• Assignment: Of all the lines below, return only those starting with the line holding "The image size is (960, 473)." and going on through the line holding "Given: Click the Power Options battery icon", exactly as written.

[Stored entries]
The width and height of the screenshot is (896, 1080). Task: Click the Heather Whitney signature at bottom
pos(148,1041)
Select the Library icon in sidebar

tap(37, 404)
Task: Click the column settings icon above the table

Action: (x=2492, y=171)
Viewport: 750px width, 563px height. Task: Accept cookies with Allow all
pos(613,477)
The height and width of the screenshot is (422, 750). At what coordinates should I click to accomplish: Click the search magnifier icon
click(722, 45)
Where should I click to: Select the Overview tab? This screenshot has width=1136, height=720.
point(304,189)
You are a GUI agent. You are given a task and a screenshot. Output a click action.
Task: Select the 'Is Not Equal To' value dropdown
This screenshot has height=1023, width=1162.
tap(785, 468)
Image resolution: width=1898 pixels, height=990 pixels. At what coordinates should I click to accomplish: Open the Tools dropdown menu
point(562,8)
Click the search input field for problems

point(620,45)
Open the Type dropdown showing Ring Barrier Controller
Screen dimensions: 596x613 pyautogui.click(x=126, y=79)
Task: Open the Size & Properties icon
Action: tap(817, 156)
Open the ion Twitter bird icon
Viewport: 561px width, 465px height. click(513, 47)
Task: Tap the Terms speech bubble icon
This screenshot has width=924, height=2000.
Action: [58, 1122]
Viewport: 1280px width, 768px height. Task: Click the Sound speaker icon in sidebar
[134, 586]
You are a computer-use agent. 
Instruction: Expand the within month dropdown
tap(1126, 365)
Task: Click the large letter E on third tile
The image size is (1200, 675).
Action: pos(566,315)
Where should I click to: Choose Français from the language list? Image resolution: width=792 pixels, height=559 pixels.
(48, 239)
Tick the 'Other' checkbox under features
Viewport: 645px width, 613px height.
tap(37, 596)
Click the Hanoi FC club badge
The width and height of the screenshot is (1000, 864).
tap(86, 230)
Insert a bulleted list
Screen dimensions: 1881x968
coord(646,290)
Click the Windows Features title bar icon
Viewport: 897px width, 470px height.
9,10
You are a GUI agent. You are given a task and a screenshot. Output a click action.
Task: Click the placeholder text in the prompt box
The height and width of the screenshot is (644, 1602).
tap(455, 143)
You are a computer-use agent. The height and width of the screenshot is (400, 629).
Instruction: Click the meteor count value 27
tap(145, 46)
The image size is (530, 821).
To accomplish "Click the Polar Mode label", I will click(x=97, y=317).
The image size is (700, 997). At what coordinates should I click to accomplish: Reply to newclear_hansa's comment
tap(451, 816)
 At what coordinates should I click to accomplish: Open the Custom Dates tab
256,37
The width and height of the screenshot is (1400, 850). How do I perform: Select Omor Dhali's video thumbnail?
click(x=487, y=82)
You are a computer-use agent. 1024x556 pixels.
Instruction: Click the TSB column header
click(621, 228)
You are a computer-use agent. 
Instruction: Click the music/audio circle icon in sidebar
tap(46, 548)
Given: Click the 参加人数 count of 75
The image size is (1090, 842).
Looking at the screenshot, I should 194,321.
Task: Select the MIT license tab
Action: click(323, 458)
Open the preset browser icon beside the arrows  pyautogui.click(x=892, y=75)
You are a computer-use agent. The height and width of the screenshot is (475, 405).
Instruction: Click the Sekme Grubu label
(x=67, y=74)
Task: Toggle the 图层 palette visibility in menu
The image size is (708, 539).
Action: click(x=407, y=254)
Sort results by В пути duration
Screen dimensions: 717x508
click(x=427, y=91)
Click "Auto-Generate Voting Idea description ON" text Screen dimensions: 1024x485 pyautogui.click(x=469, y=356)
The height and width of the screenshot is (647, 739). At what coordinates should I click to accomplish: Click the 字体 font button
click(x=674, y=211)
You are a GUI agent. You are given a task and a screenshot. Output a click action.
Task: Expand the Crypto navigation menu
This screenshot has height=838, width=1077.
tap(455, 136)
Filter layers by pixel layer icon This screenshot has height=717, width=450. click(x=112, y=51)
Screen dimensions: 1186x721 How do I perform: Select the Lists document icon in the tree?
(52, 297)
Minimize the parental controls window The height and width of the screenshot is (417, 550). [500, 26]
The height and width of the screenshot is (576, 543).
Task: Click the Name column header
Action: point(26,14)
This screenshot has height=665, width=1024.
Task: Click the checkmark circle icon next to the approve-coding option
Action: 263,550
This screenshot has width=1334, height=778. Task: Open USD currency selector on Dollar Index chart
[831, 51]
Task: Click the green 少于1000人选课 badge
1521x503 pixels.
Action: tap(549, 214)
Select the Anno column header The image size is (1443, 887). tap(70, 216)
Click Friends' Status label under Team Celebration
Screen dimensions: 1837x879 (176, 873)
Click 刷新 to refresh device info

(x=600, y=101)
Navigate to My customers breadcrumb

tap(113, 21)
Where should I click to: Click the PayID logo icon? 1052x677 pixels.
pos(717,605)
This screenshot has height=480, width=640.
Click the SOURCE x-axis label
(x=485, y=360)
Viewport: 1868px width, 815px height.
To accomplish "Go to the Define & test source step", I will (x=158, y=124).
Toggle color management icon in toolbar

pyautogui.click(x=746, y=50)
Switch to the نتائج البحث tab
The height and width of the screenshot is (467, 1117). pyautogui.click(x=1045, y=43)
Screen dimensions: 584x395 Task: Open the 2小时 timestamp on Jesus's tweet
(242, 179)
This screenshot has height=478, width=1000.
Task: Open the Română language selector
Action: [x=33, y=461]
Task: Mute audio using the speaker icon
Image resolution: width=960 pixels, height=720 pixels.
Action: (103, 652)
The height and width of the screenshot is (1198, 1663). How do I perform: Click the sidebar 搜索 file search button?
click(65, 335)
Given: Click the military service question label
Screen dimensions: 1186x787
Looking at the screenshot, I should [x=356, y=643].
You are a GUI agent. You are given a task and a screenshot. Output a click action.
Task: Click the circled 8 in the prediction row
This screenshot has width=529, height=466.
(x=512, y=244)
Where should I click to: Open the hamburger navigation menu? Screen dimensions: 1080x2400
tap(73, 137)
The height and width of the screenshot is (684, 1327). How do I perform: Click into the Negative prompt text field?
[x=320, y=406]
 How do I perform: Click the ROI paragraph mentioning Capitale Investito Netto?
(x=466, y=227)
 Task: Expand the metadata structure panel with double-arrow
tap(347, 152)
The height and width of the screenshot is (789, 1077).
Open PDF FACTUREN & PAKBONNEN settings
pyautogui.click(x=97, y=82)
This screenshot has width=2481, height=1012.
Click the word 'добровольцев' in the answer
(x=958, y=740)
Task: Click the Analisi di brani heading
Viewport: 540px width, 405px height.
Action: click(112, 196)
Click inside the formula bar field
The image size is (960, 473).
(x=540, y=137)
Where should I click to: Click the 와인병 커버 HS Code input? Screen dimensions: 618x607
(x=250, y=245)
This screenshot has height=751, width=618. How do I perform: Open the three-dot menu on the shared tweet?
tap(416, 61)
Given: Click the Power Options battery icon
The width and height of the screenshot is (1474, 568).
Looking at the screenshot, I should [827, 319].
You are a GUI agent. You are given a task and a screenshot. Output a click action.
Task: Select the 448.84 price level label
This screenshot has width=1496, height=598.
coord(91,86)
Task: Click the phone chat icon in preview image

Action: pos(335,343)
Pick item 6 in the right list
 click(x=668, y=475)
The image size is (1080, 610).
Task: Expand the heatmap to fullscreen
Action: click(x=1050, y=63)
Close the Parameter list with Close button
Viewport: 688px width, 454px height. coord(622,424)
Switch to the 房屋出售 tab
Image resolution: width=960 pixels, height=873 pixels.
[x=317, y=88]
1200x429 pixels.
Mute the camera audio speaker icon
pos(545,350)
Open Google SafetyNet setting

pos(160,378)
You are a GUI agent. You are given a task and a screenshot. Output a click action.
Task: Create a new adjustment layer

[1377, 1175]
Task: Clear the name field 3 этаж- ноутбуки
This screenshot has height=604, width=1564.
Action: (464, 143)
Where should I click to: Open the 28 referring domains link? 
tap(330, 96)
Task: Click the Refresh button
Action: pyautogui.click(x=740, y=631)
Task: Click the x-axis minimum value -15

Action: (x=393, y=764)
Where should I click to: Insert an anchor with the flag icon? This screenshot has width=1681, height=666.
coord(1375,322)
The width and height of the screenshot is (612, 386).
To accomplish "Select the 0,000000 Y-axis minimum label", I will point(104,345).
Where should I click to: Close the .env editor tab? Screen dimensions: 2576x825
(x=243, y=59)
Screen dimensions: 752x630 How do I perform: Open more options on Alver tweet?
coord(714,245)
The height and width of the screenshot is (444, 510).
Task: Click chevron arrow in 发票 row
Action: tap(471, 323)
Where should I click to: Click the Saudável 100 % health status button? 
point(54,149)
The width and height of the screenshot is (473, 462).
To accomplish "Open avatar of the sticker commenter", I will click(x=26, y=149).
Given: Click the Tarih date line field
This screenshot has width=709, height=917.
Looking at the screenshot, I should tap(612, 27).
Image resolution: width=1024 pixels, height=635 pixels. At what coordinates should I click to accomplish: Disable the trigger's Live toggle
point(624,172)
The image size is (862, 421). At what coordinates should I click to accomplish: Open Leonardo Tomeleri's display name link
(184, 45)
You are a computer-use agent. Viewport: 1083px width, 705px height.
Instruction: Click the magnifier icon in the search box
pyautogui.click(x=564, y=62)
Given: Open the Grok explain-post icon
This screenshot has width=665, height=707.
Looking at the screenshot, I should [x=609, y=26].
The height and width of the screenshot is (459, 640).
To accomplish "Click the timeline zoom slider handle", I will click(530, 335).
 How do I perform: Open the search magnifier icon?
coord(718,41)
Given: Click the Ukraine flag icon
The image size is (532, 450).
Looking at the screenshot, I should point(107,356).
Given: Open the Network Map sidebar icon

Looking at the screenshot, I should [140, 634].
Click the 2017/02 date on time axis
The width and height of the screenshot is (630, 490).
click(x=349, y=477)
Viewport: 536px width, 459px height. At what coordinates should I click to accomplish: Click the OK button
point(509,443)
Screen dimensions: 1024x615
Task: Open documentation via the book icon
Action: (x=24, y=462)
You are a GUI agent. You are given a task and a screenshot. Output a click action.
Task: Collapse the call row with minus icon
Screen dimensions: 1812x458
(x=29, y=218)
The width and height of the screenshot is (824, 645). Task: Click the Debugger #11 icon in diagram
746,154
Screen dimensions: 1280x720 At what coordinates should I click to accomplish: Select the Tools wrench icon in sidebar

• Solution:
The image size is (960, 473).
(x=540, y=137)
Where should I click to: Click the 와인병 커버 HS Code input? Screen dimensions: 618x607
(x=250, y=245)
This screenshot has height=751, width=618. How do I perform: Open the three-dot menu on the shared tweet?
tap(416, 61)
Given: Click the Power Options battery icon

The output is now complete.